Hey im not path and if i am beeing honest im not even a physicist... However i am defenetly a 14 year old physics nerd and im currently teaching myself University maths and physics. You say that you are not good at chraming. If you mean memorizing then dont worry, no matter how hard you will try you wont get far in physics if you just memorize stuff. If you mean just having the paicients to sit and look at equations for many hours straight and still trying to understand them then i know what you mean... Sadly, there is no solution to this. Its goddam hard but you will need to learn it. And here is s important tip: Also be paicient with the exercises!!! My biggest problem is that i emydeatly give up when i cant solve a problem in a book and just look for the answers. However, Problems in higher mathmatics and physics are built this way. Shool is like: You learn how to add two numbers therfore your homework is adding numbers. University is like: You learnd how to differentiate therefore we dont give you problems were you just differentiate because you already now that but instead we let you, for ecsample, proof a theorem by using differntiation. Thats why such problems sometimes take hours. You are not used to finding the answer to a problem after an hour. In Shool you ether find it imediatly or not/at all(at least most times). So if you are new to higher physics and mathematics dont get this bad habbit. I hope this helped. Ps. Sorry for the bad english. Its my second language.

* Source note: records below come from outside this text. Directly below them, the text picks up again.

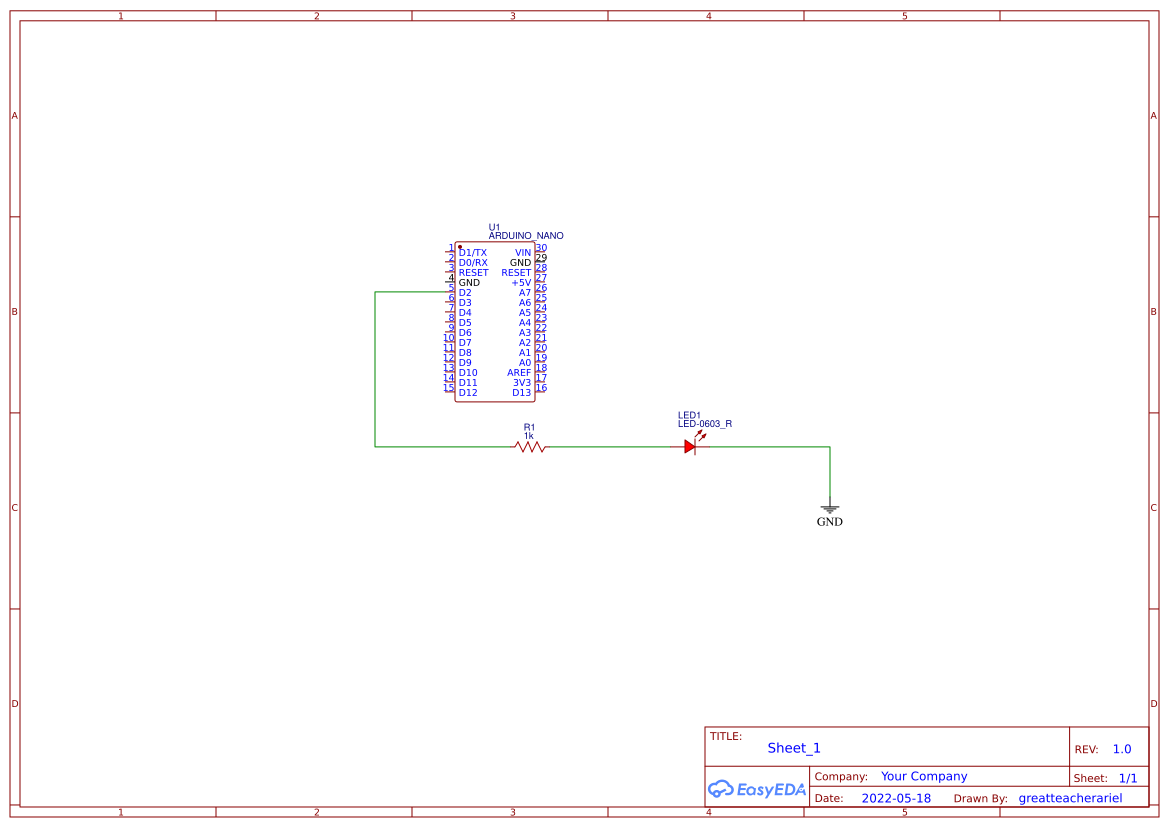Select the Sheet_1 title text

point(793,748)
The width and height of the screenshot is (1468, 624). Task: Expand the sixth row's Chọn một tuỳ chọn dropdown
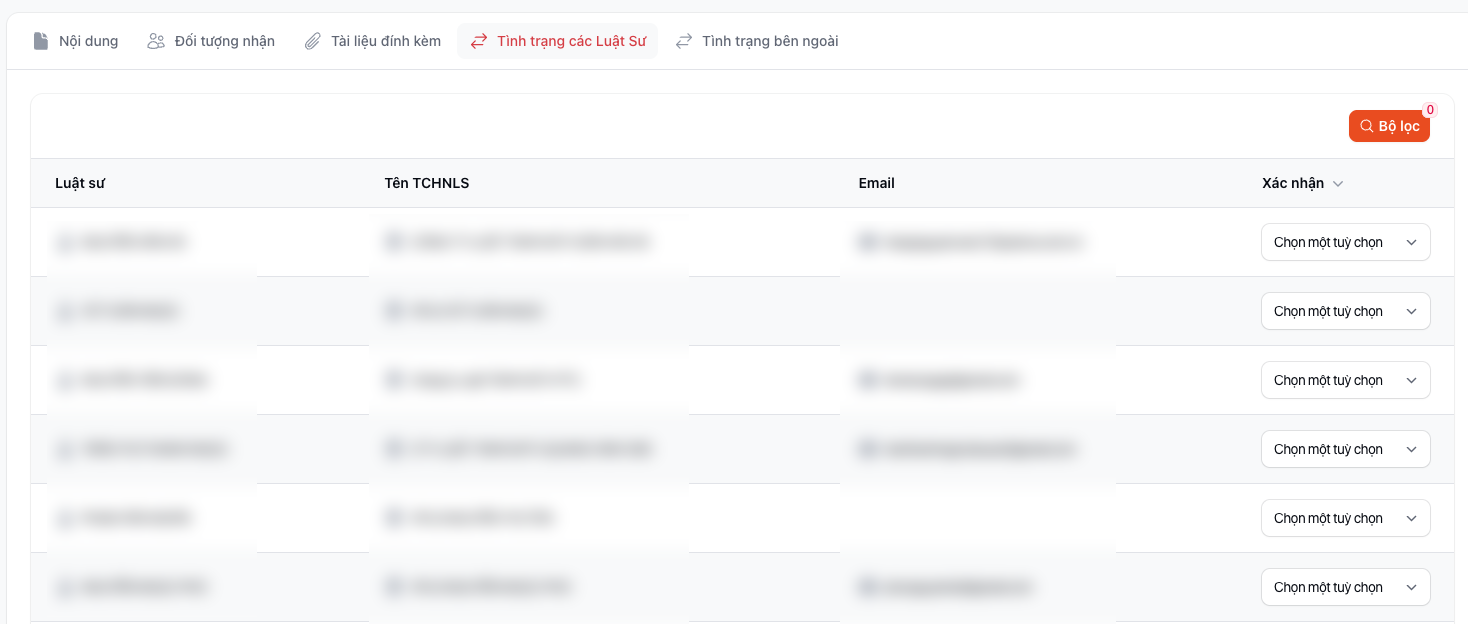(x=1345, y=587)
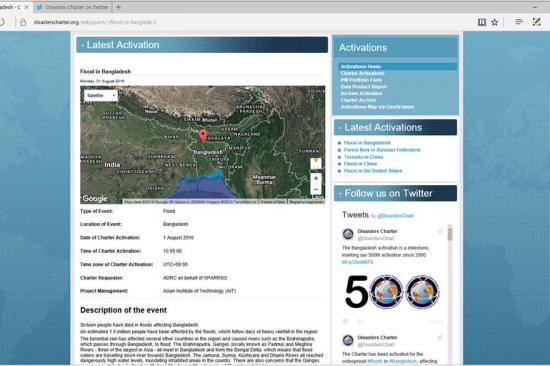Zoom in the map with plus button
Image resolution: width=550 pixels, height=366 pixels.
(x=316, y=178)
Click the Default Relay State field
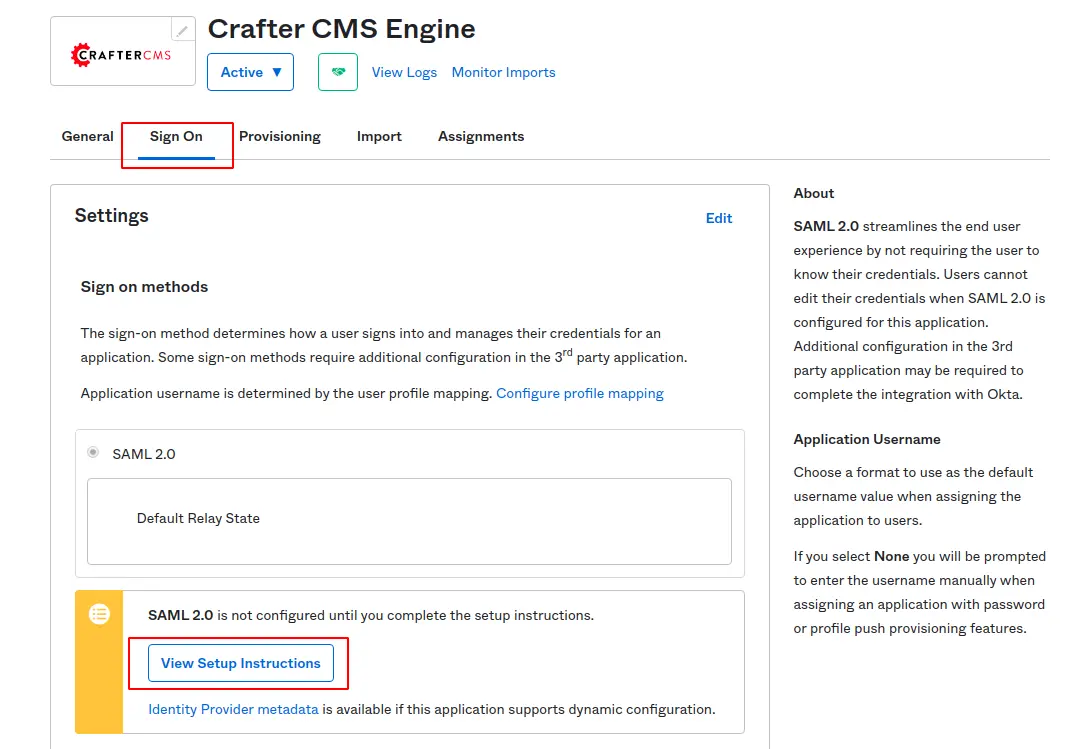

@@erikawimmer7908 Im 17 and i have also filled my brain with the basic stuffs of the universe and i want to dig deeper but cramming syllabus is the thing in which I'm no good.

@@adtex02 Yeah as I saied there is no way arrond sorry... You just need to cram those physics books. But it will get easyer whith time trust me! Also: Two things are important. 1. Learn the math! I dont know if you also like math like me but it doesnt really matter. You need to learn much higher maths before you can really learn physics. 2. You say that you filled your brain with the basic stuff. Thats actually not as good as it might seem. If you learn university physics you will see that you will revisit everything important that you learnd in shool just in a mathematicaly much more rigourus way. So dont spend your time rewising shools stuff! Instead get started on the math emiedeatly get started on the math! And use textbooks. Yes You Tube is a good sorce and there are many good resorces on the Internet if you dont have the money to buy a fifty bucks textbook for every topic but if you can then do it. And do as much and as hard exercises as you can!

@@erikawimmer7908 Tnx for having this conversation . I see the world has a bright future 😄

@@adtex02 I am happy that i coud help!😀😀

Light is a kind of a transverse wave with a frequency, when it hits matter , matter gets disturbed at the same frequency, matter will disturb neighborhood matter in the same frequency, Matter should emit its own energy at a lower energy. Or frequency

Helium -4

There's a book by Amanda Aftalion called Vortices in BEC. There's a section dealing with experimentally making a condensate or you could look some papers up in libgen or Google scholar. This would be better in explaining how to experimentally make an exotic state such as this I think.

Some atoms are "composite bosons" because they have an integer spin when you add up the spin of all the particles. For example, helium is made up of 2 protons, 2 neutrons and 2 electrons. The sum of the spins of all those particles is 19 (1 for the 2 electrons and 18 for all the neucleons). Making Helium act like a boson in some circumstances.

And this confusion firstly came when i study bore model according to bore energies are same for same cell but then my teacher said lower energy subcell must be filled first but how can a subcells of same cells have diff. Energies

Ideal gas is just the simplest model describing behaviour of gases with the assumptions that the particles don't occupy any space, they do not interact and do not change phase. There actually are no "ideal" gases, but the closest thing we have to 1 is helium. This really can't be compared to something like bose-einstein condensate.

That's the Riemann zeta function. Zeta of 3/2 is the infinite sum 1/1^(3/2) + 1/2^(3/2) + 1/3^(3/2) + ..., which is about 2.612.